What to produce
Arrange the rows below as a Markdown table with the columns Number and Line text, covering everything from the first line of the rows through the line containing "tap(76, 42)", inclusive. Put one line per table row, numbered in order, and omit blank lines.

Material
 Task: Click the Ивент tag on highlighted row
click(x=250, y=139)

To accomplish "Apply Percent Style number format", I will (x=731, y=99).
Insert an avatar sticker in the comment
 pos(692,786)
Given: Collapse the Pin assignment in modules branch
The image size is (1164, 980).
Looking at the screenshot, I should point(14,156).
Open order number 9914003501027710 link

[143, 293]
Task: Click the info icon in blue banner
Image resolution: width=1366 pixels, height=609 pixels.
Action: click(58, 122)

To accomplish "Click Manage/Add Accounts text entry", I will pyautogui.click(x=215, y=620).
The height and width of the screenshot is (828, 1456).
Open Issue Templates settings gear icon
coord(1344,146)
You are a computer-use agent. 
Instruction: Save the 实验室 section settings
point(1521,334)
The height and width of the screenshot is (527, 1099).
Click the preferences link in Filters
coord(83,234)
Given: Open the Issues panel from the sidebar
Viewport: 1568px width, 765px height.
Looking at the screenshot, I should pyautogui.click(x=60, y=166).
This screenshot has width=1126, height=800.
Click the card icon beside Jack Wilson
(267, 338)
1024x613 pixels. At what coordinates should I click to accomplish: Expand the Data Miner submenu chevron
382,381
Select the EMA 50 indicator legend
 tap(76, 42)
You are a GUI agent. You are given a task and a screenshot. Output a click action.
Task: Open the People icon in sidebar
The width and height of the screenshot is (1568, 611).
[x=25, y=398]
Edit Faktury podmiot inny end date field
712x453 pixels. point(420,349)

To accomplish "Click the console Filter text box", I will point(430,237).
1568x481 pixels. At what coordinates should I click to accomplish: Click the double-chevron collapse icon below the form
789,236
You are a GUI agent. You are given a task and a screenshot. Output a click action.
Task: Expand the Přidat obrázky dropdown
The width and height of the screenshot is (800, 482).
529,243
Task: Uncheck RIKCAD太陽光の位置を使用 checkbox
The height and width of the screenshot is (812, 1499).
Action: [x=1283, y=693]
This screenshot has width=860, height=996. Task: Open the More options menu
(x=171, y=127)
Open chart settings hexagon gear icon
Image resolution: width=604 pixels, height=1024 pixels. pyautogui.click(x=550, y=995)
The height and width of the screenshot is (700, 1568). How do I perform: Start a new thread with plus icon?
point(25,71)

Full answer
| Number | Line text |
|---|---|
| 1 |  Task: Click the Ивент tag on highlighted row |
| 2 | click(x=250, y=139) |
| 3 | To accomplish "Apply Percent Style number format", I will (x=731, y=99). |
| 4 | Insert an avatar sticker in the comment |
| 5 |  pos(692,786) |
| 6 | Given: Collapse the Pin assignment in modules branch |
| 7 | The image size is (1164, 980). |
| 8 | Looking at the screenshot, I should point(14,156). |
| 9 | Open order number 9914003501027710 link |
| 10 | [143, 293] |
| 11 | Task: Click the info icon in blue banner |
| 12 | Image resolution: width=1366 pixels, height=609 pixels. |
| 13 | Action: click(58, 122) |
| 14 | To accomplish "Click Manage/Add Accounts text entry", I will pyautogui.click(x=215, y=620). |
| 15 | The height and width of the screenshot is (828, 1456). |
| 16 | Open Issue Templates settings gear icon |
| 17 | coord(1344,146) |
| 18 | You are a computer-use agent.  |
| 19 | Instruction: Save the 实验室 section settings |
| 20 | point(1521,334) |
| 21 | The height and width of the screenshot is (527, 1099). |
| 22 | Click the preferences link in Filters |
| 23 | coord(83,234) |
| 24 | Given: Open the Issues panel from the sidebar |
| 25 | Viewport: 1568px width, 765px height. |
| 26 | Looking at the screenshot, I should pyautogui.click(x=60, y=166). |
| 27 | This screenshot has width=1126, height=800. |
| 28 | Click the card icon beside Jack Wilson |
| 29 | (267, 338) |
| 30 | 1024x613 pixels. At what coordinates should I click to accomplish: Expand the Data Miner submenu chevron |
| 31 | 382,381 |
| 32 | Select the EMA 50 indicator legend |
| 33 |  tap(76, 42) |